Во-вторых, для его использования нужно провести целый комплекс предварительных действий, а после внедрения – уметь правильно использовать результаты полученного анализа. Однако, несмотря на все трудности, при успешном использовании АЭЭ, становится мощным инструментом повышения эффективности бюджетного финансирования и в перспективе ему можно найти применение и в других отраслях социально-культурной сфере, например, в образовании.
В целях совершенствования существующего финансового механизма предлагается постепенное внедрение механизма анализа экономической эффективности.
Во-первых, в последние годы создан и внедрен комплекс мероприятий по реструктуризации системы оказания медицинской помощи и повышению ее эффективности, проведена модернизация системы обязательного медицинского страхования.
В-вторых, существующая система финансирования расходов на здравоохранение – одноканальная. Это значит, что все средства для финансирования услуг сферы здравоохранения проходят по одному каналу через территориальные фонды обязательного медицинского страхования в форме субвенций из Федерального фонда обязательного медицинского страхования. Появившись, как пилотный проект в 2007-2008 годах, такая система финансирования доказала свою эффективность [2, с. 356].
В-третьих, другим источником финансового обеспечения здравоохранения, в основном направленным на его развитие, являются региональные программы развития здравоохранения. В рамках проведенного ранее анализа выявлено следующее. Расходы на душу населения в регионах, не входящие в Европейскую часть Российской Федерации, значительно выше агрегированных данных по Российской Федерации. Это обуславливается территориальной отдаленностью, природно-климатическим фактором, от чего возникает сложность в получении отдельных медицинских услуг, которые требуются населению. В каждом регионе выявлены уникальные проблемы, требующие немедленного вмешательства и решения.

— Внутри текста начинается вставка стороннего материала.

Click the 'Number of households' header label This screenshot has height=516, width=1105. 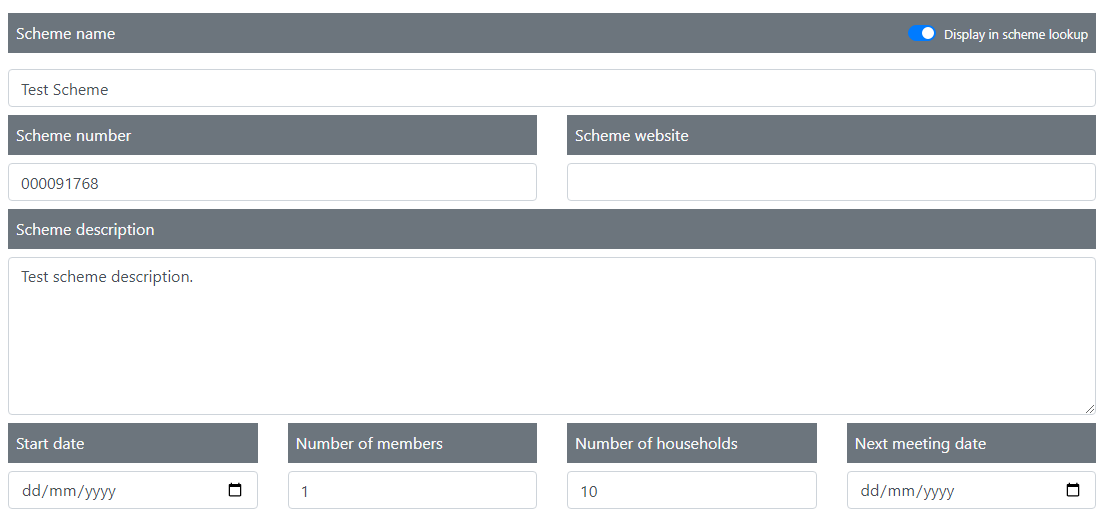[x=656, y=444]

Несмотря на различия в динамике расходов и состоянии медицинской инфраструктуры, общим трендом является рост численности застрахованных лиц и оказания высокотехнологичной медицинской помощи.
Таким образом, результаты анализа стали основанием для разработки рекомендаций в рамках повышения эффективности регионального финансирования системы здравоохранения. Конкретно предлагается постепенное внедрение механизма анализа экономической эффективности. При правильном применении он способен повысить эффективность финансирования медицинских услуг, как на макро-, так и на микроуровнях. Вводить данный инструмент предлагается поэтапно, сначала протестировав его в отдельных учреждениях здравоохранения, затем, охватив всю систему здравоохранения в отдельных субъектах Российской Федерации. В случае успешного применения, можно внедрять АЭЭ повсеместно, предварительно разработать методическую, правовую и информационную базу, исходя из специфических объективных факторов территориальной расположенности, природно-климатических условий и в целом развития регионов.